= Beginning of Section =
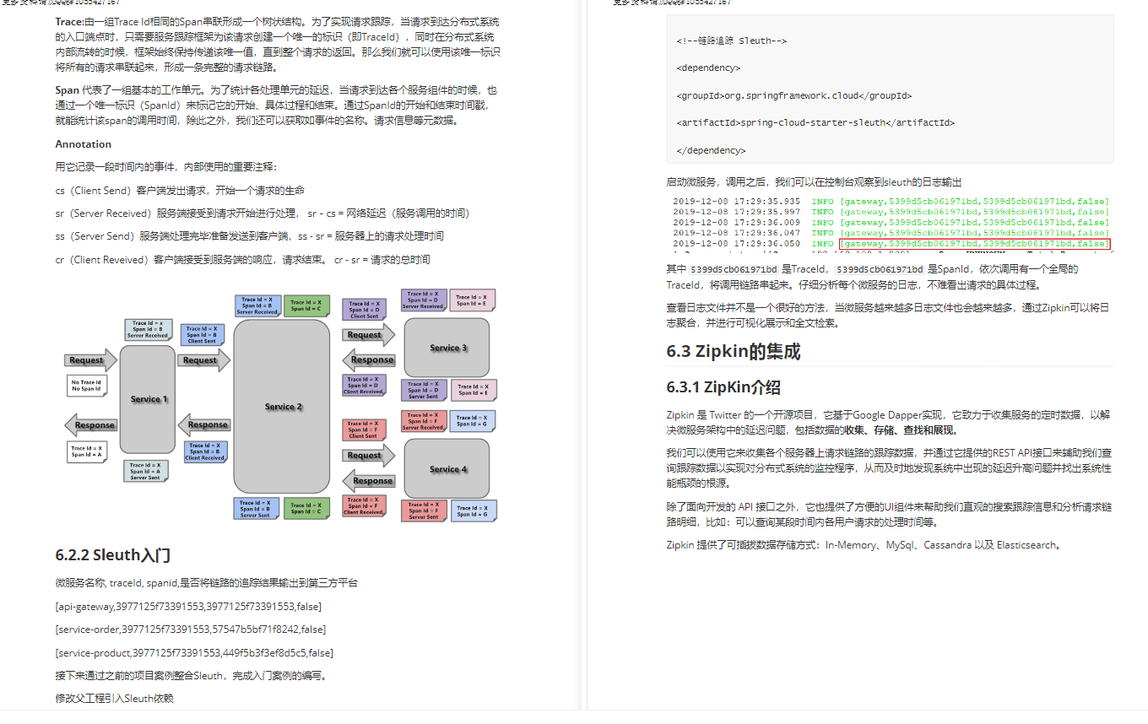Select the green Span Id = C label
This screenshot has height=724, width=1148.
click(x=306, y=305)
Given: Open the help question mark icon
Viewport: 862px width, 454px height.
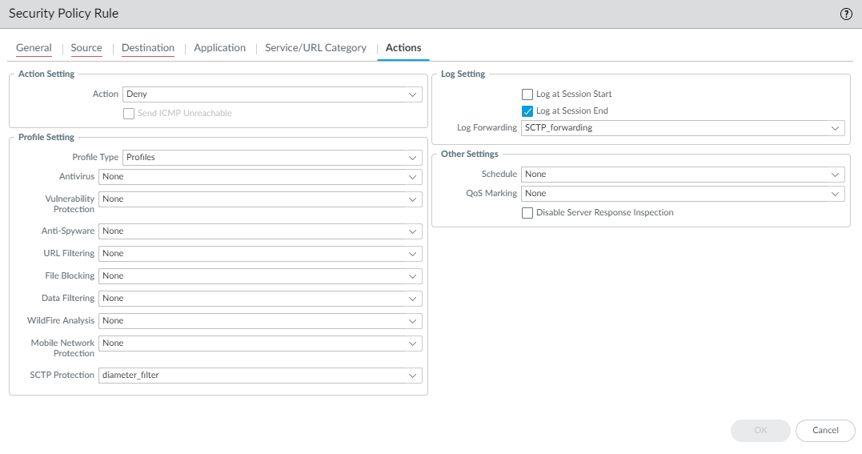Looking at the screenshot, I should tap(846, 15).
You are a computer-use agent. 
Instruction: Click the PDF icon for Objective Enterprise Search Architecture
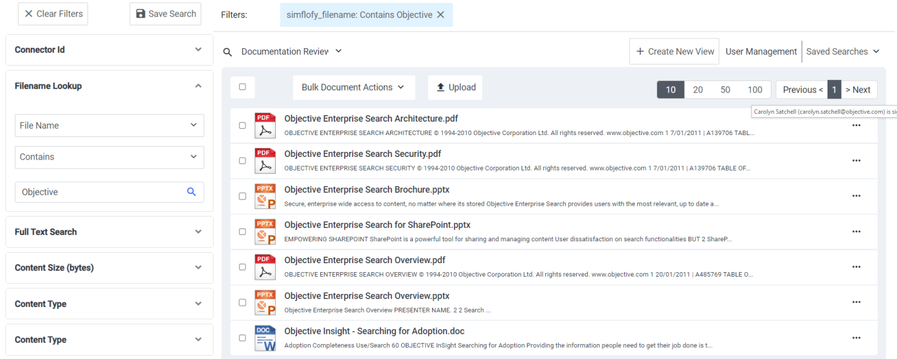pos(265,125)
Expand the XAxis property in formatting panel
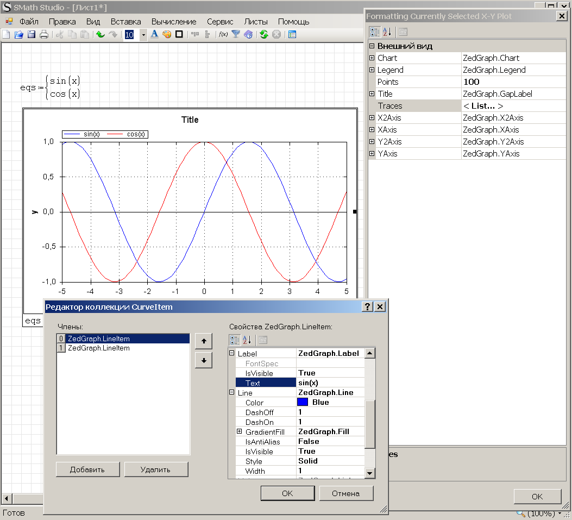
= End of Section =
WORK REQUIRED >> Please repeat, exactly as written, only the lines from the line with "Given: Open the help question mark icon" to the end of the data, leaving out every picture.

RESPONSE TO THE TASK >>
Given: Open the help question mark icon
Viewport: 862px width, 454px height.
Looking at the screenshot, I should tap(846, 15).
You are a computer-use agent. 
Instruction: Click the PDF icon for Objective Enterprise Search Architecture
pos(265,125)
Expand the XAxis property in formatting panel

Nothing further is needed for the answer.